Making Soil From Clay (Miracles Do Happen)

Broccoli seedlings

The end of winter/ beginning of spring is a telling time in the garden because soil is at it’s most saturated.

How goes your soil?

  • If it’s wet (as in fashion a pot from it wet) then you’re still in the building phase, not quite at the cropping phase.
  • If it’s so wet your steps squelch and/or you can see water, then you’re gonna need to put your thinking cap on and find a way to drain that water away. Or perhaps choose higher ground for the vegetable patch. Water displaces air, and air is what we seek.

Claggy clay is a mission to improve, at times a disheartening one. Like a grouchy teen, it’s best left alone when it’s at it’s soggy worst, playing with it in this state only makes it worse. Meantime grow your crops elsewhere in tyres, pots or bales of hay until you’ve created some decent soil.

The bonus of clay is the mineral richness just waiting to be unlocked. Transform it with these three things – air, organic matter and time.

Here’s How

Once the bed’s dried out (no puddles, no sound effects), aerate with a handy dandy forksta (my favourite tool ever) or broadfork or go hundy and double dig. Lightly work in a thin layer of compost and gypsum.

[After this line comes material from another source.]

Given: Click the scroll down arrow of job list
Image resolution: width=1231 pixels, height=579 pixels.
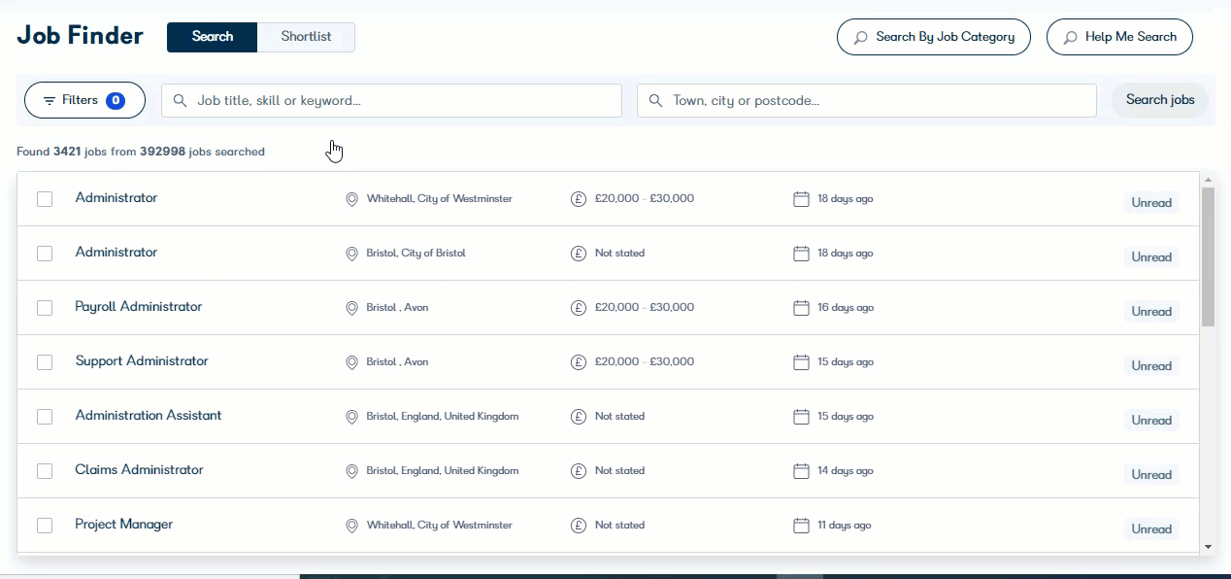Looking at the screenshot, I should 1208,547.
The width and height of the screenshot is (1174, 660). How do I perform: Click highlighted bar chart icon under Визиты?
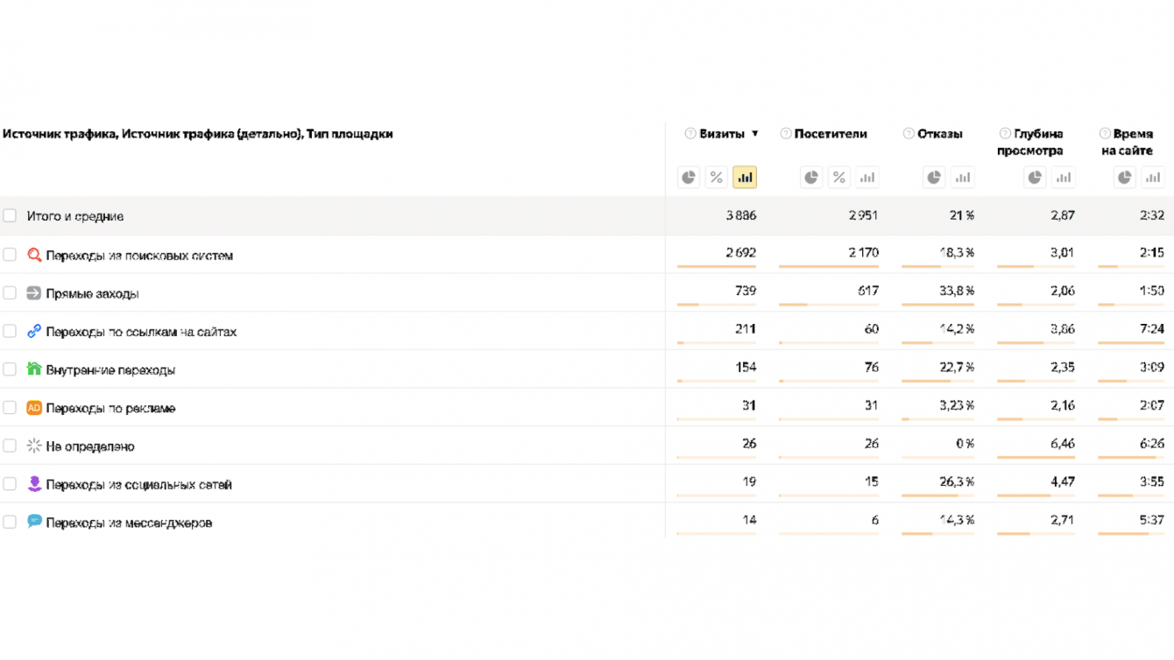tap(745, 178)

Then sow a pea/ oat or lupin greencrop.  Chop the lupin down just as it gears up to flower.

This is the beginning of great things – not the end of the road.”How long is this road?,” you are going to ask me (I know you so well!). This depends on so many things (yes, you know me too!) – the type of clay you got going on, what’s beneath that clay, and how attentive you are.

yummy soil

It can seem endless this transformation, but have patience. If your soil is still heavy and barren after the first greencrop, hold off on the cropping and do one or other of these things

  • Go another round with your forksta and a different greencrop.
  • Trench your foodscraps up the middle of the bed and pile mulch on top, leave it.
  • EM is awesome! Get a microbal tribe on your side
  • Build a row of compost piles on top of your bed.

Soon you’ll see a change in colour and an increase in earthworms, you’ll feel a loosening of the texture, smell a sweeter smell and for the brave, the soil will loose it’s tangy taste.

Take heart and keep on keepin’ on. Loam wasn’t built in a day!


  1. Absolutely loved this post Kath, thanks heaps! I’m not sure if I’m brave enough to taste soil yet but I’m tempted after your post!

    • Go on Sophie! You can do it! Just a little on the end of your tongue – don’t gulp it back, just taste it and spit it out. It’s amazing how good (oh lord am really putting myself out there now) good healthy soil tastes (the opposite is true as well :)) A bit of parsley afterwards is the thing…..

  2. After learning to garden on sand, I bought a property with compacted clay on the flat. What a different world that is. I have found double-digging transformative. I know it’s out of fashion and no-till is the mantra with many/most permies and organic types but I saw with my own eyes the incredible soil structure Jodi Roebuck had developed on clay soils in Taranaki. He’s trained extensively in the GROW Biointensive method with John Jeavons. I applied what I learnt in establishing my own garden beds (along with gypsum and Environmental Fertilisers inputs) and the difference is amazing. It’s squelching down there at present after sustained rain and I’m keeping off the lawns as much as possible. But I know those beds are better drained than the lawn around them. I have made mistakes — the first double digging was done too early in spring and before the soil had dried out enough. I’ve learnt my lesson and am learning patience — the soil is to be worked when IT is ready, not when I want to. Three years in, I’m encouraged. I know there are other methods that work; the use of deep rooted cover crops you’ve described sound like a good alternative, one that involves less sweat. Anyway, thank you for more good advice Kath and I just want to encourage anyone else reading this: clay comes good. And I’d choose it over sand any day.

    • Thanks so much Rachel for taking the time to share your tale of encouragement! Gardeners on clay can’t have too much of it. Double digging (thanks for bringing it into the conversation) is indeed the business when it comes to transforming clay (is it really considered old fashioned? I’m hoping it’s the other way round …. no dig = old fashioned, opening soil = high fashion.) Those of you who’s ears perked up at the mention of double digging do check out Jodi Roebuck/ John Jeavons.
      I love and adore my broadfork and the wonderful work it does opening my soil, grateful too that it allows me an out from the big work of double digging. Oh lord that sounds lazy :)!! Were I truly committed I’d use both, I know. As you so rightly say – many roads lead to Rome, and because the gifts of edible gardening go beyond the good food, it’s so important to do it the way you love, don’t you think.